_Task requirements_:
1. Which website interviewed Harrison Mann in the article on war and revolution in the Middle East?
2. Reproduce the passage of the Middle East article from "written by Anne" to "to fight imperialism.".

_Selected passage_:

From War To Revolution In The Middle East

written by Anne Alexander August 17, 2024

Anne Alexander analyses the likely effect a broader war in the Middle East would have on Palestinian liberation and why a revolutionary alternative is needed across the region to fight imperialism.

“This has been a really slow-motion train wreck. Anybody could have told you back in October, back in November, that we’d get somewhere like where we are today.” Back in June, Harrison Mann, the US Army Major and intelligence analyst who resigned from the military in relation to Gaza, discussed the prospects for an escalation of military conflict in the Middle East in an interview with Forever-Wars website.[1] Six weeks later, with two more senior leaders from Hamas and Hezbollah dead in Israeli assassinations, the region teeters even closer to the precipice of wider war. As Mann notes, this would almost inevitably involve the US (and likely several of its allies including the UK) in active roles supporting Israeli forces. This means not only “defensive” operations such as shooting down incoming missiles aimed at Israeli cities, but attacks on targets inside Lebanon, Syria and Iraq.

_Given information_:
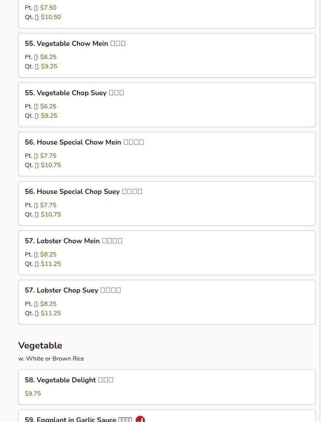Open 58. Vegetable Delight menu item

[167, 387]
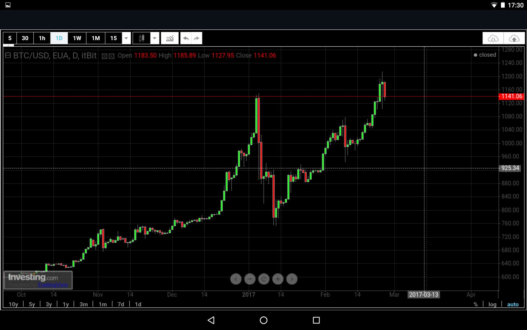
Task: Reset chart with circular refresh button
Action: (264, 279)
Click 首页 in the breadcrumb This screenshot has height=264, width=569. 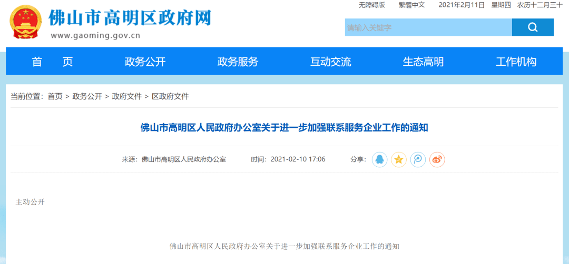(x=55, y=96)
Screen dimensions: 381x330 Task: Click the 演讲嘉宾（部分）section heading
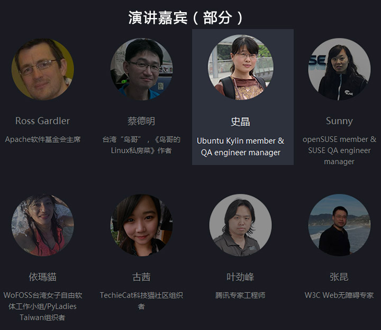point(185,17)
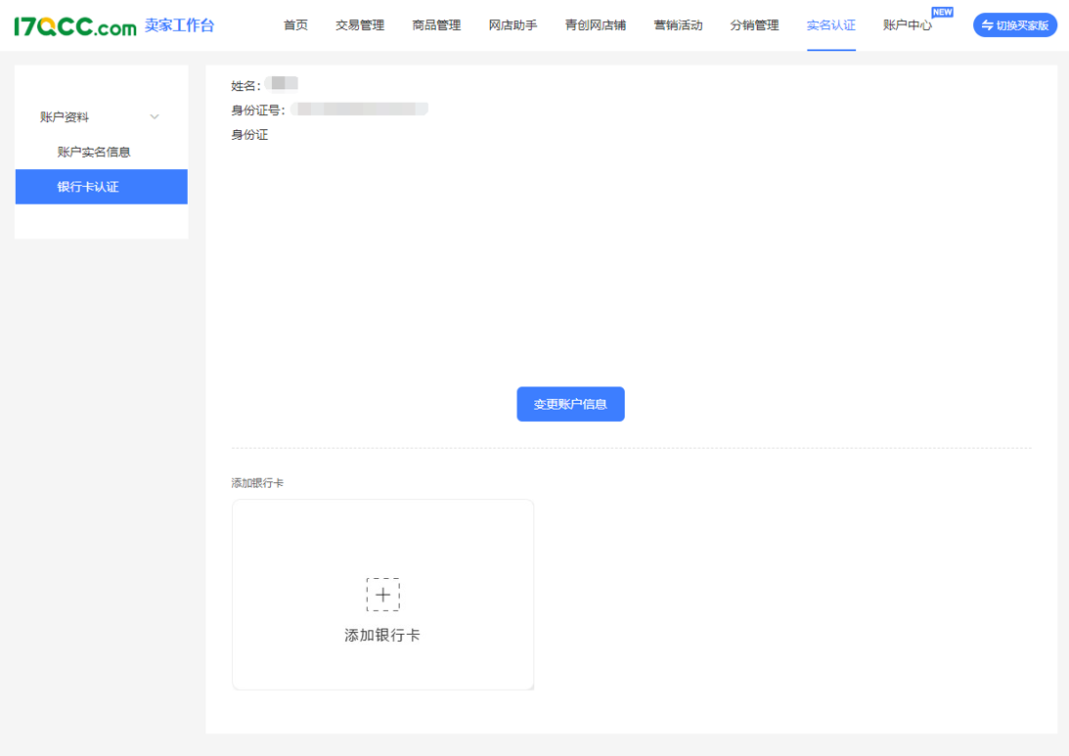Open 首页 in the top navigation
1069x756 pixels.
(295, 25)
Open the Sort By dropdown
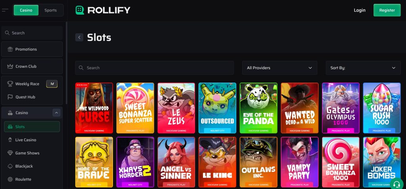The width and height of the screenshot is (406, 189). pos(363,68)
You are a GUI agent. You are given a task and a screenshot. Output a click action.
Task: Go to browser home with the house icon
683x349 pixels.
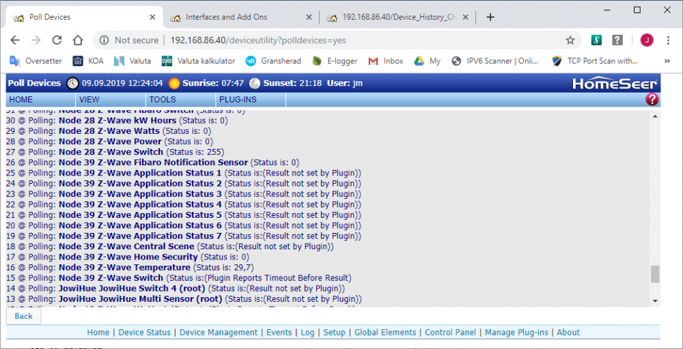pos(79,40)
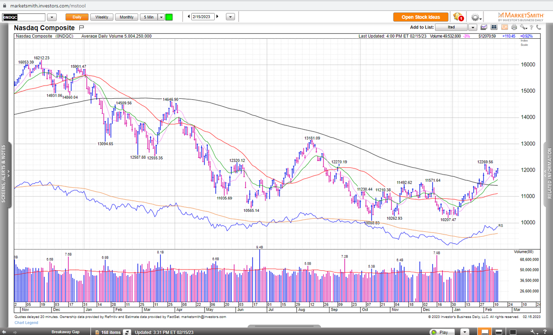Switch to the Monthly chart tab
Image resolution: width=553 pixels, height=335 pixels.
click(x=126, y=17)

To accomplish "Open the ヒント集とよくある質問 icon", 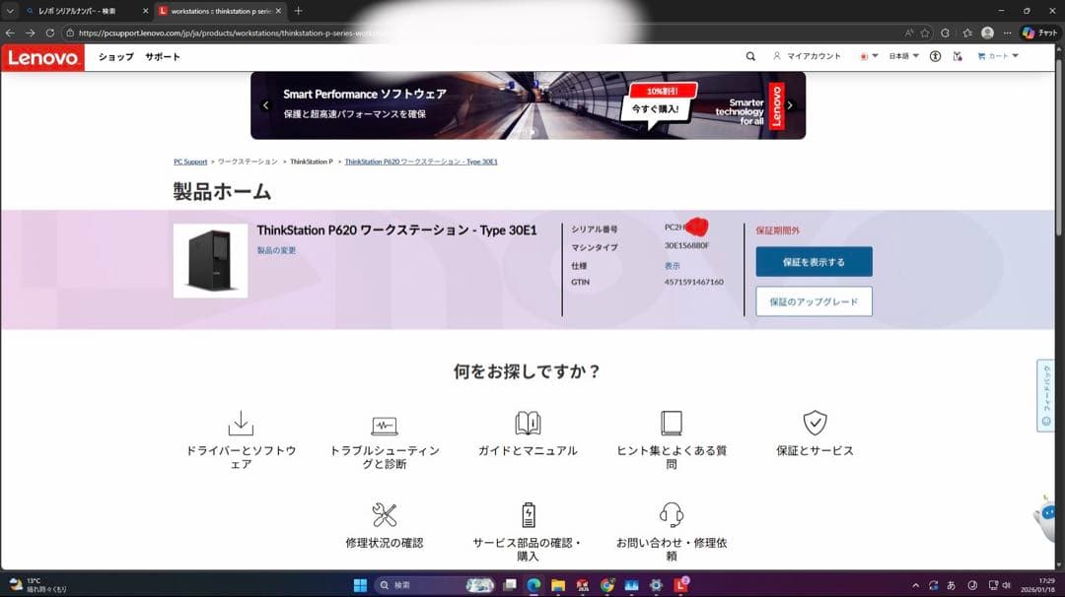I will (x=672, y=422).
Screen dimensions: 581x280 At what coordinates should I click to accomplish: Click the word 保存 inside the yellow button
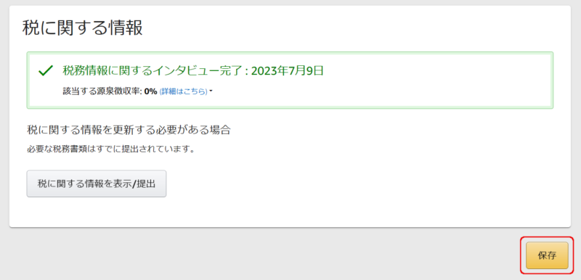point(547,255)
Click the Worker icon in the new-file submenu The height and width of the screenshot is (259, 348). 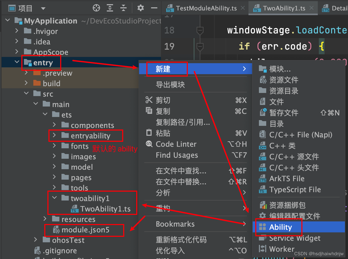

_Exercise responses_:
1. Forever-Wars

2.
written by Anne Alexander August 17, 2024

Anne Alexander analyses the likely effect a broader war in the Middle East would have on Palestinian liberation and why a revolutionary alternative is needed across the region to fight imperialism.